┌────────

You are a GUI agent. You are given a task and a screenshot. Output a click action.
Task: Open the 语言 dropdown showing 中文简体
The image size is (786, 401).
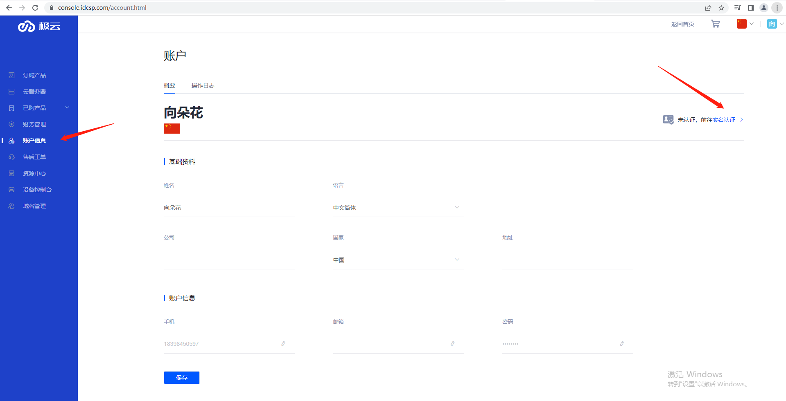tap(398, 208)
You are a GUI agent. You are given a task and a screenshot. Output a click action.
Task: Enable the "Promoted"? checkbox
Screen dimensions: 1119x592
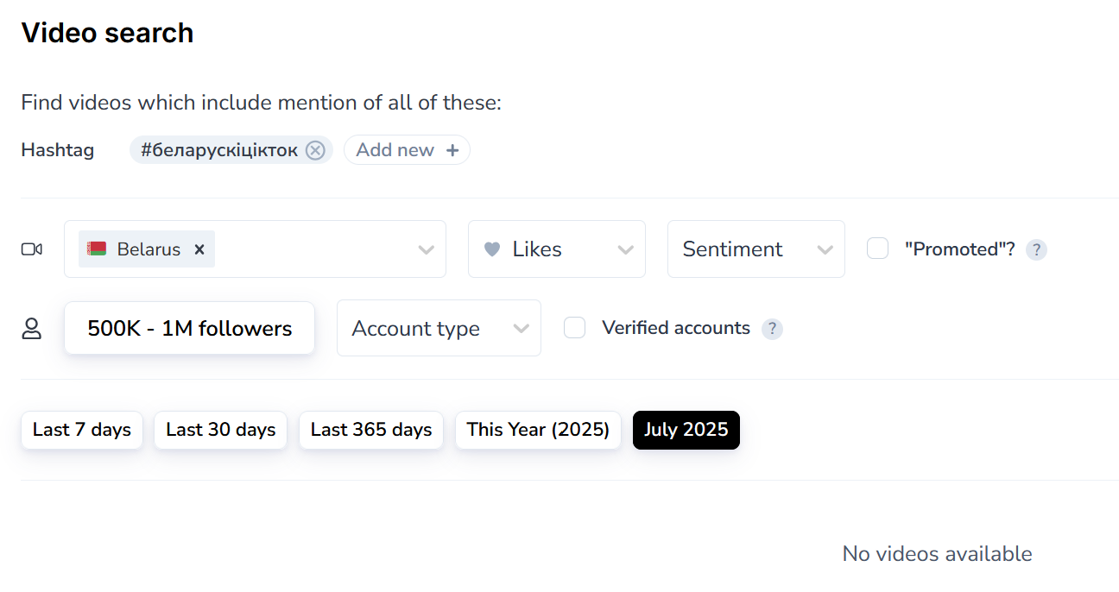click(877, 249)
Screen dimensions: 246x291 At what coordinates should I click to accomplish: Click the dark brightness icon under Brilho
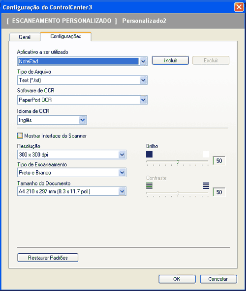point(149,154)
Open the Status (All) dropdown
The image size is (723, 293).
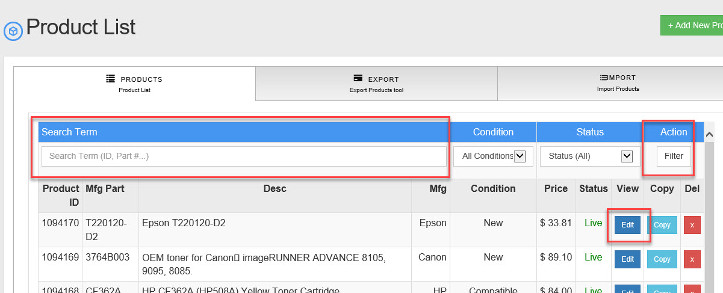[586, 156]
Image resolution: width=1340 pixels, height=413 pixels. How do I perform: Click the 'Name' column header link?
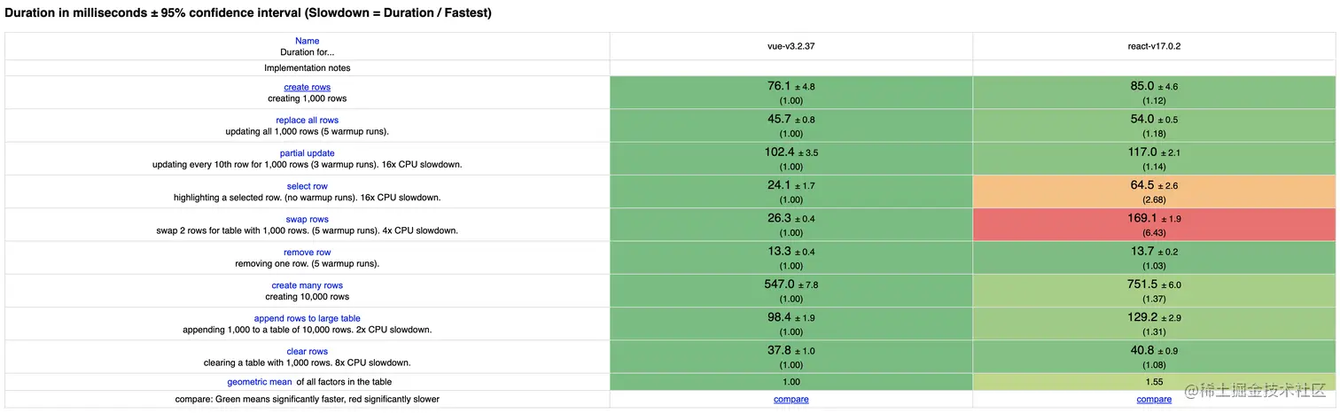coord(308,41)
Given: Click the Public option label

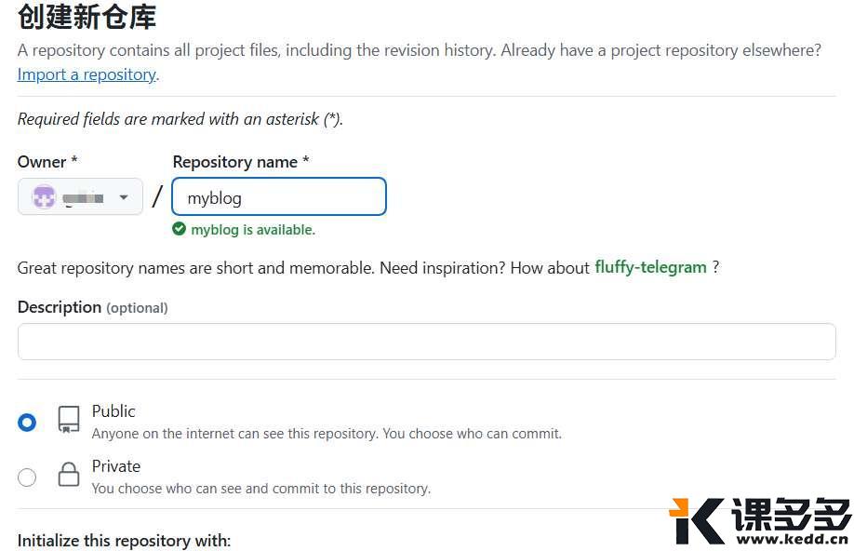Looking at the screenshot, I should click(113, 411).

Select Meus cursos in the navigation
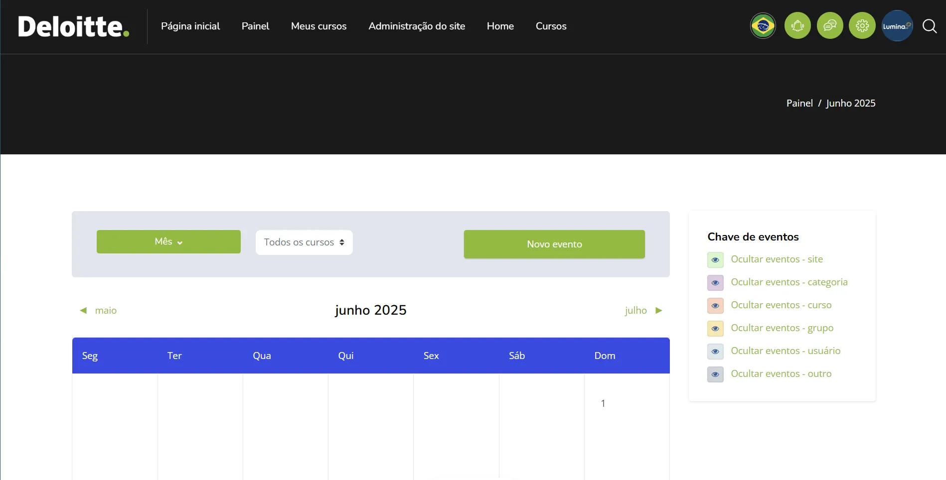(x=318, y=26)
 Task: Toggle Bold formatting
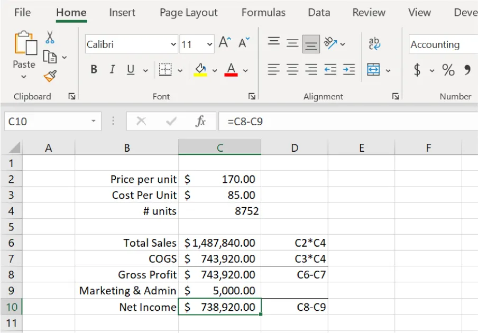tap(94, 69)
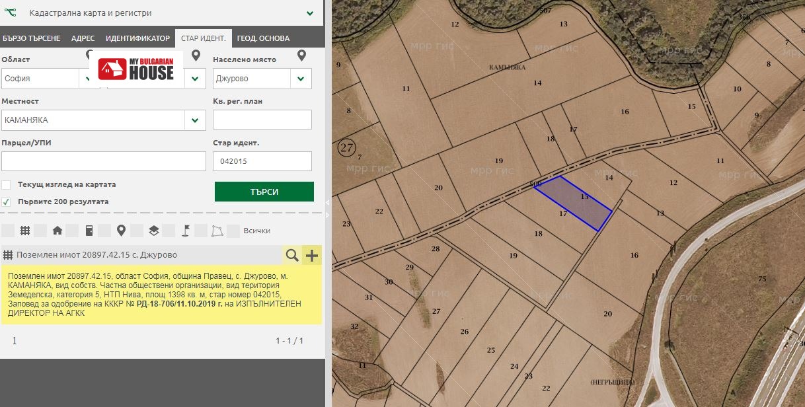Click the door-shaped filter icon

(x=89, y=231)
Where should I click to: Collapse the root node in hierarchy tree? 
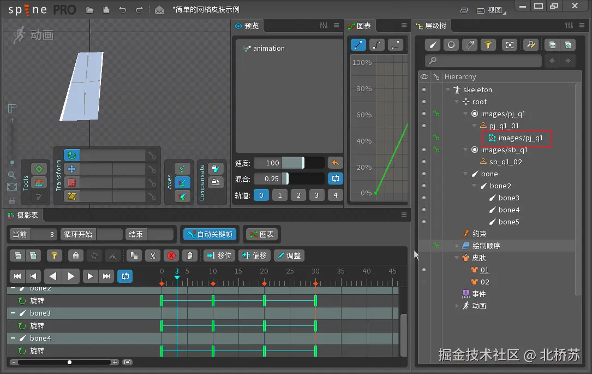point(457,102)
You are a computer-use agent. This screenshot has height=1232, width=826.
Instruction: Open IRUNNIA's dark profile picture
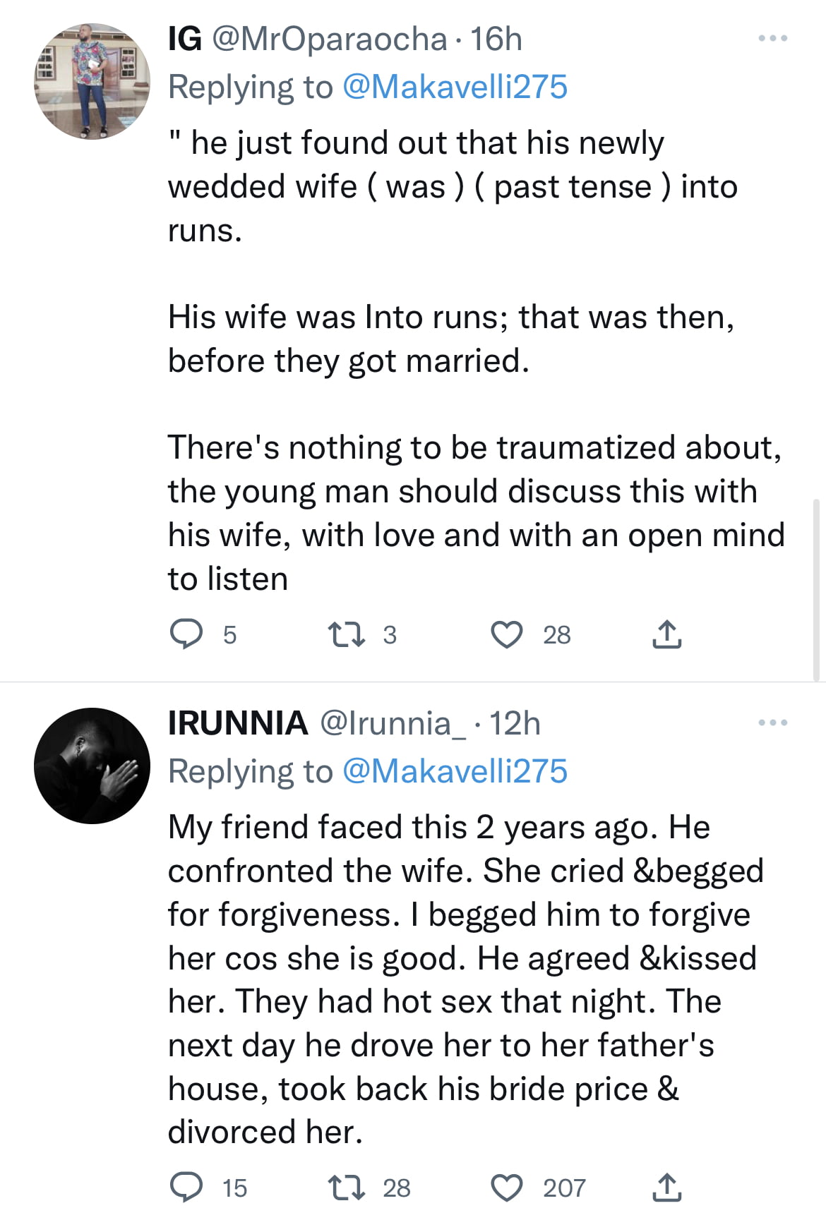pyautogui.click(x=92, y=766)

└────────

Exercise objective -
Please turn the entries from the start through the line holding "point(149,154)", inclusive, into a Markdown table with the columns Row and Text, numbering each line and skipping blank ones. Leave the pictures out of the table.

Exercise answer -
| Row | Text |
|---|---|
| 1 | You are a GUI agent. You are given a task and a screenshot. Output a click action. |
| 2 | Task: Open the 语言 dropdown showing 中文简体 |
| 3 | The image size is (786, 401). |
| 4 | tap(398, 208) |
| 5 | You are a GUI agent. You are given a task and a screenshot. Output a click action. |
| 6 | Task: Enable the "Promoted"? checkbox |
| 7 | Screen dimensions: 1119x592 |
| 8 | click(877, 249) |
| 9 | Screen dimensions: 246x291 At what coordinates should I click to accomplish: Click the dark brightness icon under Brilho |
| 10 | point(149,154) |